Education: Lauren Markham is a writer and educator who has spent more than fifteen years working at the intersection of immigration and education. She is the author of the award-winning 2017 book, The Far Away Brothers: Two Young Migrants and the Making of an American Life. As an administrator at Oakland International High School, a public school serving 100% newly-arrived immigrant students, Lauren directs the school's Learning Lab and was instrumental in building the school's socio-emotional services and non-academic programming in service newcomer students and families. Her writing on education and migration has been published in outlets such as The Guardian and The New York Times.
Housing: Rev. Sophia DeWitt is an ordained minister in the United Church of Christ, is a native of Fresno, and is currently Program Director at East Bay Housing Organizations (EBHO). She holds a Master of Divinity from Emory University and a B.A. from Mills College. Previous to joining EBHO. Rev. DeWitt served at Fresno Interdenominational Refugee Ministries (FIRM, Inc.) for 11 and a half years directing and designing multiple programs to serve and empower refugees of all generations, from early childhood to elder programs, with a special focus on housing justice and health access.

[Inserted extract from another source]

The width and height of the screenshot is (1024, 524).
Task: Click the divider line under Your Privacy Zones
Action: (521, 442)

Legal System: Carolina Martin Ramos has worked within social justice movements as a human rights and immigration attorney, performing artist, teacher, and activist in San Diego, San Francisco, Los Angeles, New Mexico, Indian Country, Mexico, and Guatemala. She has special experience representing indigenous migrants and women including, transgender women fleeing severe gender violence in Latin America. Carolina has been working in social movements since she was a young person in the San Francisco Mission District in the 1980s and 1990s. She is proud to return home to the Bay Area to work with Centro Legal de la Raza in Ohlone territory as their Director of Programs & Advocacy.

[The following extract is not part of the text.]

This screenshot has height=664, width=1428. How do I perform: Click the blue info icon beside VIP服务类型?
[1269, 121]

Policy: Galatea King has been working with communities and organizations in the Bay Area focused on social justice, cultural resiliency, and faith-based organizing, locally and abroad, for the past 15 years. She is the Northern California Regional Organizer of Interfaith Movement 4 Human Integrity, where she supports, strengthens, and builds solidarity capacity among people of faith in Northern California, with a focus on immigrant justice and ending mass incarceration.